YOGYAKARTA, Merdekapostnews.top
Hari ini, segenap elemen Ojol (Ojek Online) dan masyarakat bergerak bersama mengambil langkah solidaritas sebagai simbol duka mendalam dan bentuk keprihatinan atas tragedi yang menimpa salah seorang rekan ojek online. Aksi bersama ini lahir dari kesadaran bahwa di balik seragam dan skuter setiap pengemudi ojol terdapat sosok manusia dengan keluarga, harapan, dan mimpi. Ketika sebuah nyawa terenggut, itu adalah panggilan bagi kita semua untuk bersuara, memeluk keadilan, dan menuntut akuntabilitas. Solidaritas yang terbangun bukan semata unjuk perasaan, melainkan cermin tanggung jawab kolektif yang menuntut penegakan hukum tanpa kecacatan dan perlindungan hak asasi (29/08/2025).
Di Yogyakarta, FOYB dan aliansi komunitas ojol menegaskan kecaman keras terhadap kasus tersebut dengan aksi membagikan pita hitam kepada para pengendara dan pejalan kaki yang melintas di perempatan Condong Catur. Pita hitam ini berfungsi sebagai tanda berkabung sekaligus panggilan nurani agar kita tidak membiarkan kasus kekerasan berlalu tanpa jejak kejelasan. Setelah prosesi pembagian pita, massa akan menggelar ritual keheningan dengan menyalakan lilin di depan Mapolda DIY. Cahaya lilin-lilin tersebut tak hanya menerangi, tetapi juga menggambarkan tekad kolektif untuk menyibak tirai persoalan hingga terang benderang. Solidaritas ini akan dilanjutkan dengan sholat Jum’at bersama di masjid Polda DIY, sebagai wujud permohonan keselamatan bagi korban dan keluarga, sekaligus doa agar keadilan segera ditegakkan.
Sementara itu, di Surakarta, titik aksi juga terpusat di depan Stadion Manahan Surakarta. Ratusan pengemudi ojol, didukung oleh simpatisan dari berbagai komunitas kemasyarakatan, berkumpul memulai long march menuju markas Brimob Batalyon C Pelopor Surakarta. Long march ini bukan hanya unjuk kekuatan massa, melainkan representasi langkah-langkah nyata yang menggema di seluruh penjuru negeri “Usut tuntas, jangan biarkan pelaku berkeliaran.” Setiap langkah kaki yang menapaki jalanan kota mengandung janji tak akan menyerah hingga setiap pertanyaan terjawab dan keadilan ditegakkan.

Tujuan Anda ▸ Salin dengan tepat bagian berita aksi solidaritas ojol di atas, dari "YOGYAKARTA, Merdekapostnews.top" sampai "hak asasi (29/08/2025).", termasuk kedua ujungnya.

Informasi yang Ditampilkan ▸
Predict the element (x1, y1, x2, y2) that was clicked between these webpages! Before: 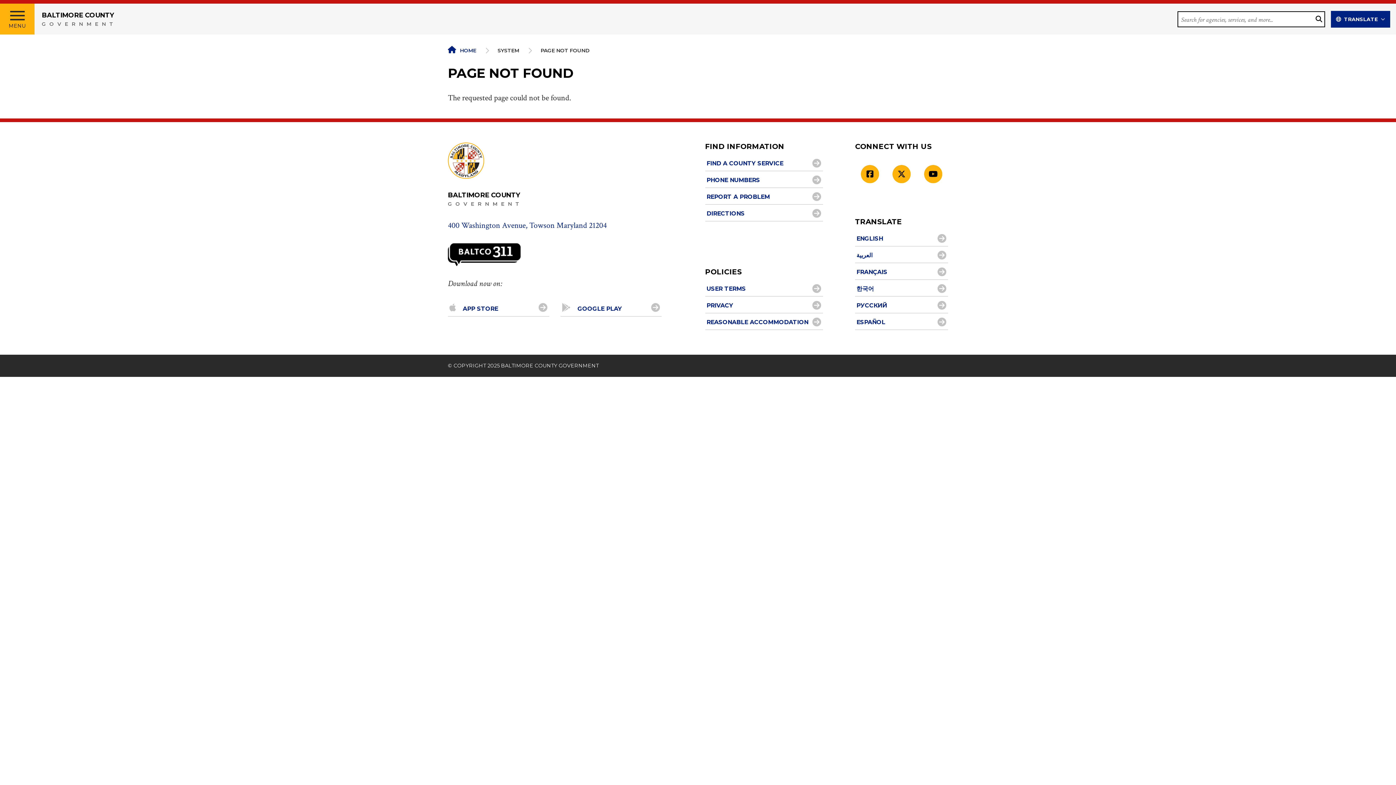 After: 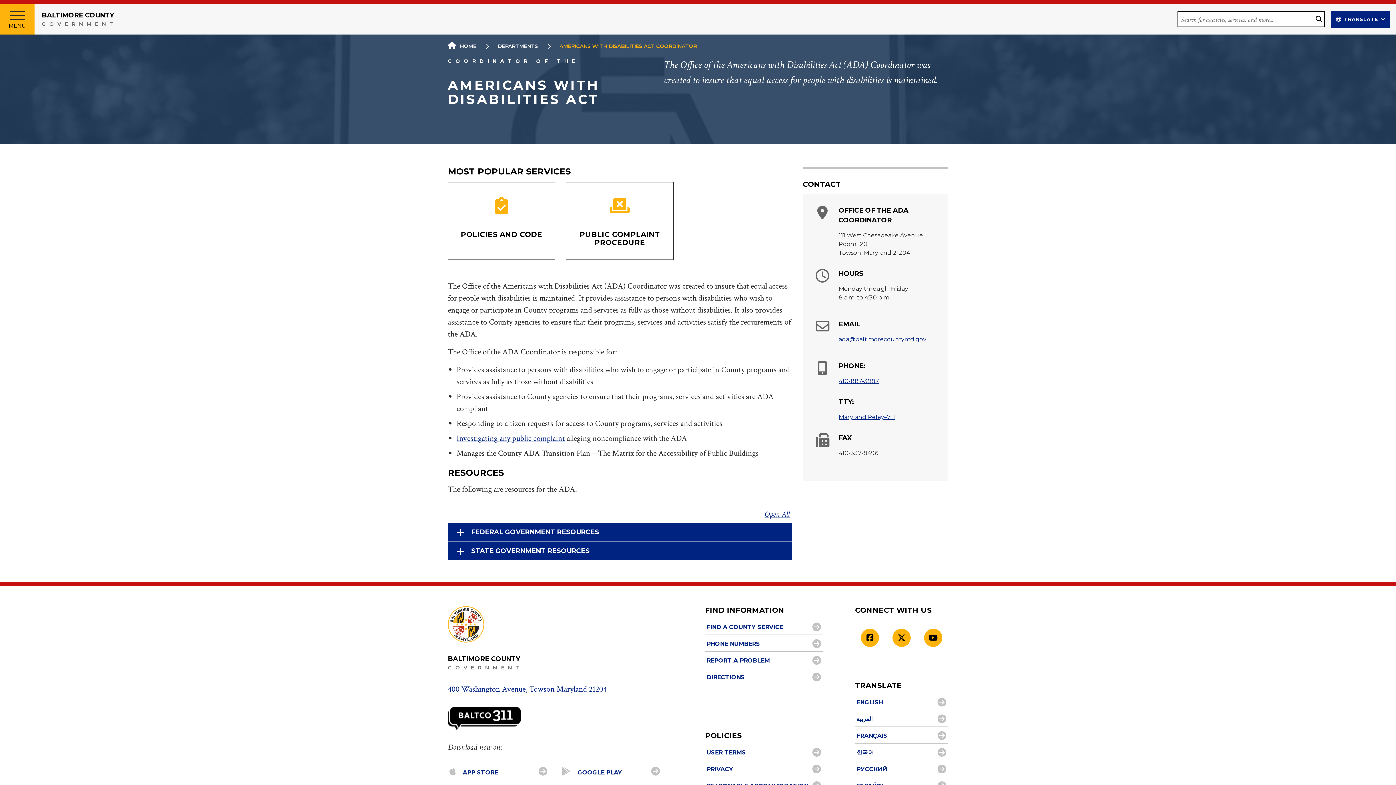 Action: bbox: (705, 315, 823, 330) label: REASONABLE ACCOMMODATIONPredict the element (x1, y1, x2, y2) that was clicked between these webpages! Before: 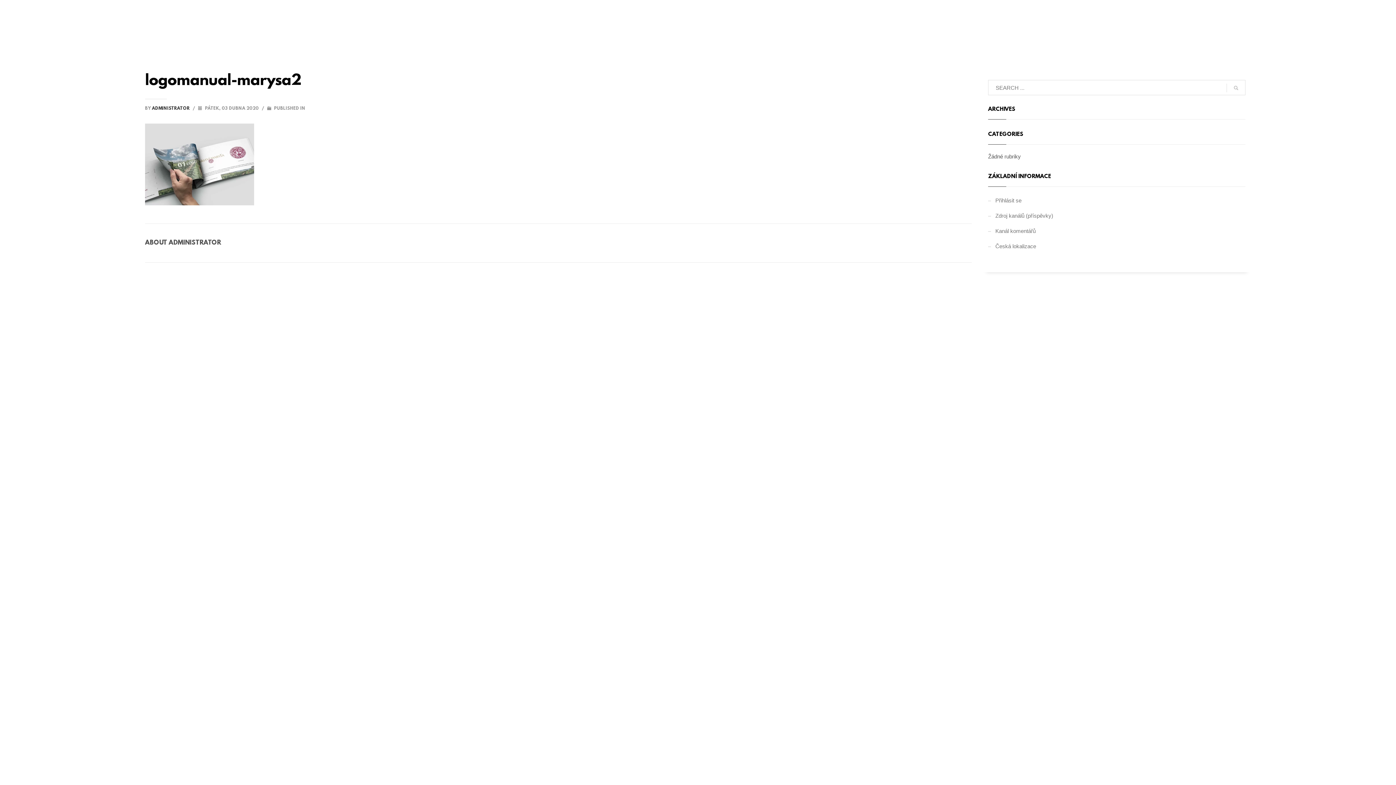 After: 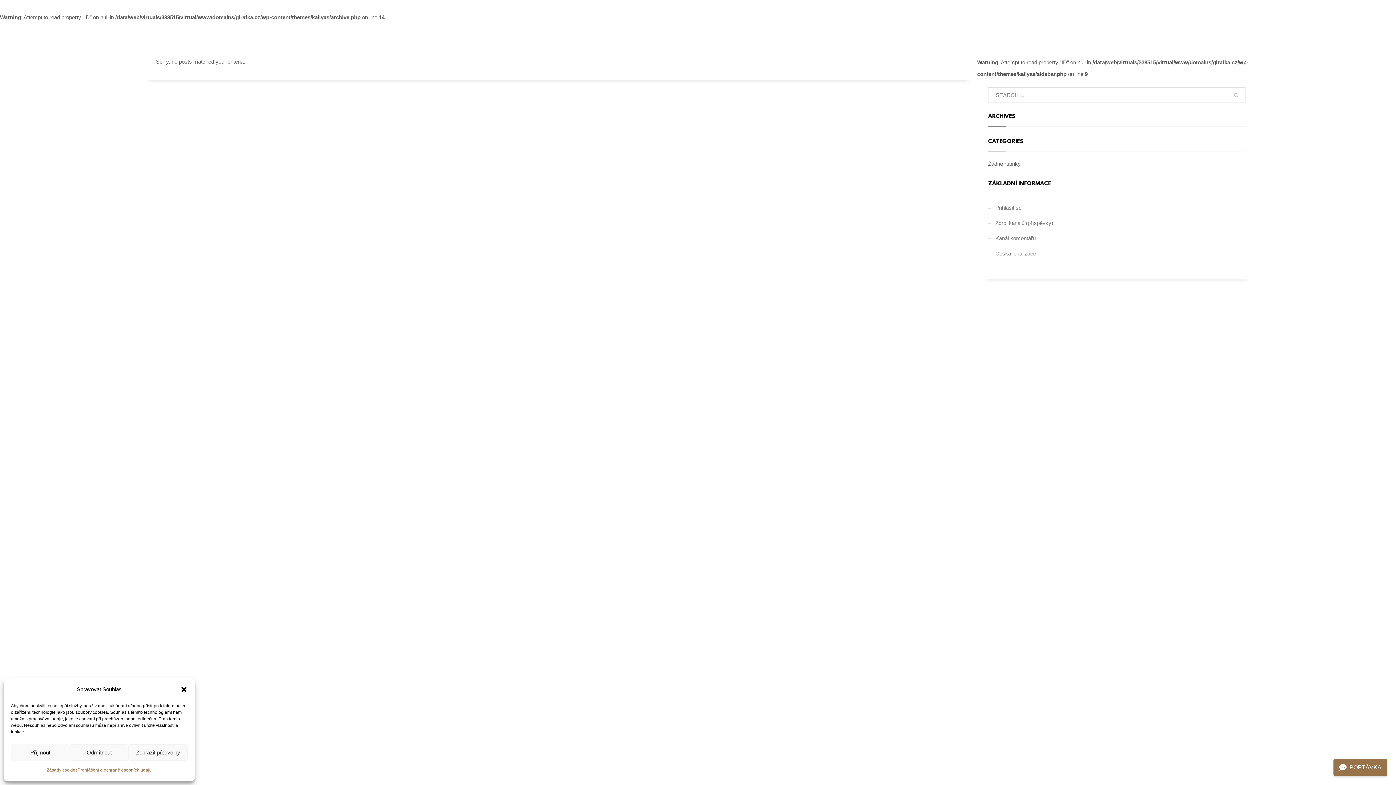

Jawaban Tugas ▸
YOGYAKARTA, Merdekapostnews.top
Hari ini, segenap elemen Ojol (Ojek Online) dan masyarakat bergerak bersama mengambil langkah solidaritas sebagai simbol duka mendalam dan bentuk keprihatinan atas tragedi yang menimpa salah seorang rekan ojek online. Aksi bersama ini lahir dari kesadaran bahwa di balik seragam dan skuter setiap pengemudi ojol terdapat sosok manusia dengan keluarga, harapan, dan mimpi. Ketika sebuah nyawa terenggut, itu adalah panggilan bagi kita semua untuk bersuara, memeluk keadilan, dan menuntut akuntabilitas. Solidaritas yang terbangun bukan semata unjuk perasaan, melainkan cermin tanggung jawab kolektif yang menuntut penegakan hukum tanpa kecacatan dan perlindungan hak asasi (29/08/2025).